Enter Aunt Bertha. “She picks up where Uncle Sam leaves off,” says Gray, who launched the site for the Austin area last summer and, with his five-member team, has since expanded it to the entire state of Texas. The name, he says, serves two purposes. First, he wanted to avoid the type of site that features pictures of poor children that make people feel as if they’re receiving charity; Aunt Bertha, by contrast, looks and feels like a trusted relative. And second, he wanted to honor the eccentric aunt’s of the world. “She’s tough, she’s a character, and she knows just about everything,” he says.
She’s about to know even more. This summer Gray attended the Unreasonable Institute, where the world’s most promising entrepreneurs live communally for six intensive weeks and focus on bringing innovative ideas to fruition. “There were 22 entrepreneurs this year who are working on social issues around the world,” he says. “From socializing to practicing for presentations and pitches to meeting potential mentors, in that environment I learned so much about how the world of business works. In six weeks, there wasn’t a dull moment.”

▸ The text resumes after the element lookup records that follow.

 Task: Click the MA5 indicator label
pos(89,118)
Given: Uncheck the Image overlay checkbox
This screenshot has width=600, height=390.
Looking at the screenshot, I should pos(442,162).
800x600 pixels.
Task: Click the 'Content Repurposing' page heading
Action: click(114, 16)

Gray learned a lot in the six weeks, of course, but the most important lesson, he says, is that being a successful entrepreneur is not the result of a secret handshake. “You look at successful people and think there must be some sort of secret, but really, you just need to be real and tell your story,” he says. “As a result of doing that, we’ve been introduced to so many people who are eager to help out in any way they can. I think success is an attitude based on two things: We’ve all faced the same struggles and we want to be around people who are genuine. So we show up every day, ready to create opportunities for serendipity.”

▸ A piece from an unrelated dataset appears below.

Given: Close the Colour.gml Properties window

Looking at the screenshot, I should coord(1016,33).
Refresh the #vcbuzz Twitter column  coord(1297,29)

In a little over a year, Aunt Bertha has helped 15,000 people locate the services and/or organizations they need. Now, inspired in part by the fellowship at the Unreasonable Institute, Gray and his team are in expansion mode. They’re building in crowd sourcing and alerts capabilities in order to keep the site as current as possible. Organizations from other states are starting to appear in the listings. A social work graduate program in Tennessee is considering rolling it out in that state. Aunt Bertha is one of seven startups chosen to participate in Code for America, a San Francisco incubator described as a Peace Corps for geeks, so Gray spends one week per month in the Silicon Valley, where he says he’s absorbing even more ideas and inspiration. A mobile application is being developed. And the team recently moved into what Gray describes as a “great little location.”
Not surprisingly, Gray has definite goals for the future. “With the data we gather from people who visit the site, we can be better neighbors and we can be better philanthropists,” he says. Then, on a level that’s at once more universal and, in light of his experience helping his mother find the facility where she now lives comfortably, more personal, he offers this: “Our goal is to become the Wikipedia of social services.”